DENVER – A variety of U.S. Equal Employment Opportunity Commission documents and policies that have been on the chopping block for months will likely meet their end soon, Commissioner Kalpana Kotagal told attendees at an American Bar Association event Thursday.
Now that the government is open and the agency has a quorum — the Senate confirmed a Trump appointee during the shutdown — the Republican majority can and will advance policy changes, said Kotagal, who joined the ABA’s annual labor and employment law conference virtually.
Among other things, EEOC’s 2024 enforcement guidance on harassment is almost certainly on its way out, given that Chair Andrea Lucas had said its rescission is a top priority. Lucas has long objected to its positions on harassment based on gender-identity — portions already struck down in court — but lacked the votes to rescind it.

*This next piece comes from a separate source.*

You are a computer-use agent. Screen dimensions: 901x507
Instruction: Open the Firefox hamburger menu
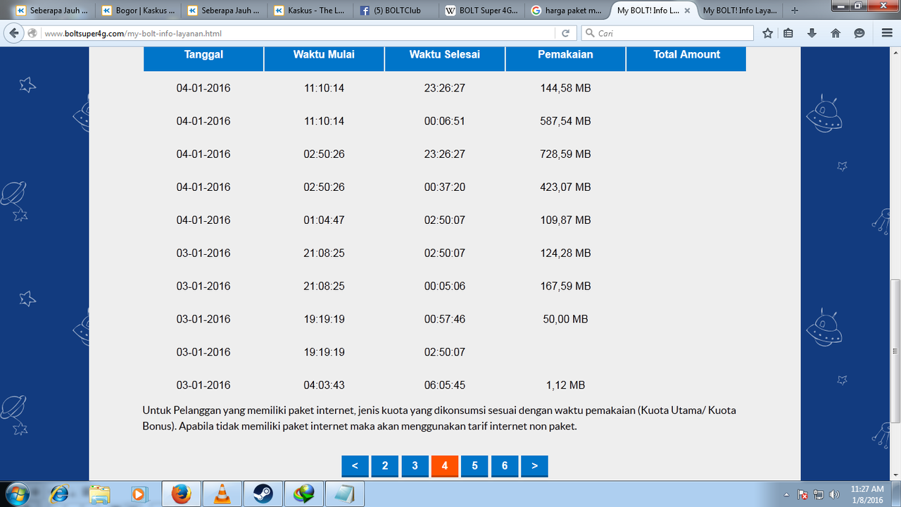[886, 33]
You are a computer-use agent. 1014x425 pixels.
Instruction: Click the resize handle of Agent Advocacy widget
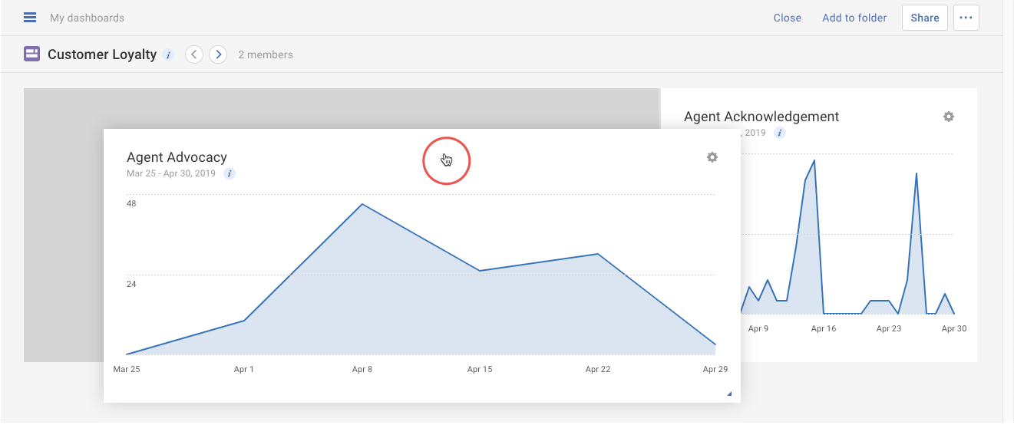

Kotagal said employers can expect to see it set aside “fairly quickly.” As the commission’s lone Democrat, she said the document was meant to be a resource for both employers and employees, and “its rescission will be a real loss.”
It’s likely the Republican majority also now will seek to revise agency regulations implementing the Pregnant Workers Fairness Act, Kotagal said. A court directed the commission to do so with respect to a provision on accommodation for abortions, and Lucas has voiced objections to the rule since its promulgation.
Likewise, any commission documents that deal with disparate impact could be rescinded, Kotagal said, given President Donald Trump’s April order that EEOC cease enforcement of disparate impact liability. “I think they may all be vulnerable,” she said, explaining that this could include the agency’s guidance on national origin discrimination, its guidance on consideration of arrest and conviction records and even its compliance manual.
EEOC’s strategic enforcement plan, a now largely abandoned roadmap, may see formal rescission as well, Kotagal said. The Trump administration’s enforcement priorities — among them, combating anti-American bias and defending “the biological and binary reality of sex” — are set to replace Biden-era priorities.
EEOC has a “very busy” agenda ahead for the coming weeks and months, but the commissioners’ work won’t be entirely partisan, Kotagal said, pointing to opportunities for bipartisan work on such efforts as pregnancy accommodation. Some other efforts, however, she said she expects to “fiercely oppose.”